CISO Newsletter :Office of the CISO -

Office of the CISO

CISO Newsletter

Volume 3, Issue 2
October 2014

Subscribe button

October is Cyber Security Awareness Month

Top 12 Logo

Cyber Security Awareness Month was established to help promote safety and security online. In observance, we would like to remind you of our Top 12 Smart Computing tips.

Top 5 Password Don’ts

A recent headline sensationalized the “leak” of millions of passwords from a popular email service, but the story that followed it revealed that the purported list wasn’t really newsworthy. It was actually an assortment of stolen usernames and passwords that were mixed and matched from various sources over a period of years, and in many cases, the credentials were no longer in use. Not only does this illustrate the dilemma of discerning truth from hype in security and privacy news, but an analysis of the story’s list of compromised passwords also yields a troubling bit of reality: people continue to mix easy-to-guess passwords with flawed password practices. Below are some considerations to avoid putting personal and UW institutional information at risk:

  1. Don’t use personal information, such as Social Security Numbers or birth dates, as passwords.
  2. Don’t reuse the same password for multiple accounts and services, such as your UW NetID and your online banking account.
  3. Don’t use the commonly used (and commonly breached) passwords on widely reported Top 25 Worst Passwords lists.
  4. Don’t use public Wifi networks, such as those in cafes, to log in to accounts.
  5. Don’t enter passwords on shared computers, such as kiosks in hotels and Internet cafes.

If you have trouble remembering login information, consider using password manager software. For more information and pointers, see our online training, Passwords and Passphrases: Guidelines and Best Practices.

Shellshock: What You Should Know

A vulnerability in a prevalent and decades-old software program named Bash made headlines this week, and it is being described with superlatives such as “10 on a scale of 1 to 10.” The perceived severity of the threat, dubbed “Shellshock,” is based on its unique combination of pervasiveness, potential for high impact, and low complexity — meaning that it could easily be used by cyber criminals to exploit victims’ computers, servers, routers, and mobile devices.

What is Bash?
An important thing to understand about Bash, its bug, and its potential vulnerability, is that Bash functions in computing in a variety of ways – some that the user initiates consciously, and some that run surreptitiously in the background while browsing the Internet.
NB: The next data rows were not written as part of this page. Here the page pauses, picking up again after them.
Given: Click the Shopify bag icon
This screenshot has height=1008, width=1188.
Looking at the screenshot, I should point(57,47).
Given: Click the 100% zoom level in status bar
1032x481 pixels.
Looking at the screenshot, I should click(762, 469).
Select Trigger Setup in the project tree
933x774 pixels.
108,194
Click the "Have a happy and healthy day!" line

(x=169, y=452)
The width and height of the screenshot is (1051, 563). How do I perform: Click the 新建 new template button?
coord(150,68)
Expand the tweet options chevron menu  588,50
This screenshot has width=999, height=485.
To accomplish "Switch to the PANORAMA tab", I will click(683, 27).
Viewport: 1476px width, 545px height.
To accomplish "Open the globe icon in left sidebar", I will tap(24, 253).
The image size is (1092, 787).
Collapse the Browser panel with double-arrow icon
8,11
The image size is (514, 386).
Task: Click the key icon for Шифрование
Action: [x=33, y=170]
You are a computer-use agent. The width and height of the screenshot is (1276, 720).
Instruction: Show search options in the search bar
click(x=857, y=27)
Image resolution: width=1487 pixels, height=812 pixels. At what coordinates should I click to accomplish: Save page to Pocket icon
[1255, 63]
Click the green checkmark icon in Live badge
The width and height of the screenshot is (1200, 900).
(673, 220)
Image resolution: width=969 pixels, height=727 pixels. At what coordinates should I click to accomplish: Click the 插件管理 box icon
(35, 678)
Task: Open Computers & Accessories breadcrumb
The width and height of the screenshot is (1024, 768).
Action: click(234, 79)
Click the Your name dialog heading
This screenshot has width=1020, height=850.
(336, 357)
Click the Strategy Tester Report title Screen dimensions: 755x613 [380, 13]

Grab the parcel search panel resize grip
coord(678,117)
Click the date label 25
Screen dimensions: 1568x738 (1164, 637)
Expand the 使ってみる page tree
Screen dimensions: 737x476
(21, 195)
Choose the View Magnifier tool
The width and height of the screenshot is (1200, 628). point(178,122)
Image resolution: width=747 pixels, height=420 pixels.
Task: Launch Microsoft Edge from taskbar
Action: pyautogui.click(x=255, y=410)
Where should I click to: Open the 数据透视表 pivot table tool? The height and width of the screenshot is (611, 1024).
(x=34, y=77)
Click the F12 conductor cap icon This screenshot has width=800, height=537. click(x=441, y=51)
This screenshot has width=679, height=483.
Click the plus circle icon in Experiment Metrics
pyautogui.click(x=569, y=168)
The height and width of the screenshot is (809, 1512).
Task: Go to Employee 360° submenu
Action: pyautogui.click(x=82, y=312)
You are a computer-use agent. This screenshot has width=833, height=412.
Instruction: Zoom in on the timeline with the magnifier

Bash is a shell, or command-line interface that allows users to type in text to issue commands to a computer program. There are various shells that may be used for this purpose, but Bash is a popular one, and it is the default shell for Linux, Mac OS X, and some versions of Unix. Windows machines and Windows servers don’t run Bash by default, though Bash may be installed on Windows by the user.

Bash also functions as an interpreter for Common Gateway Interface (GGI) scripts, one way that websites display dynamic content. These CGI scripts may be executed on Apache, an open-source Web server that accounts for half of web servers worldwide. Bash’s widespread, automatic use on Apache servers is one reason why the Shellshock bug is seen as particularly serious threat.

Is Shellshock the “New Heartbleed”?
Shellshock has drawn comparisons to Heartbleed, a security threat that garnered media attention earlier this year, because both vulnerabilities lie in open-source software. But Heartbleed only impacted certain servers (those running OpenSSL) and could only be used to cipher information. The capability for exploit of the Bash vulnerability exists on many more servers worldwide and it could be used to remotely take over an entire machine or device to gain access to all of its information – or, in some cases, add it to a botnet.

Potential Threat Vectors
Because Bash is used and embedded in a variety of ways, some of which are automatically called from system to system via scripts and Internet protocols, it is difficult to determine all of the vulnerable systems and patch them.

It is said that this threat doesn’t affect most Windows users, but use of Bash is common in embedded Internet devices, such as routers, wireless access points, phones, TVs, and other home and health devices with an IP address. In order for an attack of such devices to be successful, however, the attacker needs to know a specific vulnerable file to attack. Users should check for updates and patches on all systems that connect to the Internet.

For system administrators and technical users, Red Hat has a guide on how to determine if your system is unpatched and vulnerable.

What to do
US-CERT, the Department of Homeland Security’s Computer Emergency Readiness Team, has advised users and administrators to refer to their Linux or Unix-based operating systems suppliers for a patch.

In a statement, Apple said that most of its OS X users were not at risk from the Shellshock bug because Apple’s default settings protect users from remote exploits used to covertly access a personal desktop or laptop computer. For users who have reconfigured their advanced Unix services (underlying code in OS X), Apple released a patch on Tuesday, September 30.

Users should watch for updates and patches and regularly check manufacturer websites, particularly for hardware like routers. Users should also make sure routers and Wireless Access Points are secured with a password, and that the remote management feature is turned off.

All users should back up data regularly, as the vulnerability may be used to delete valuable data.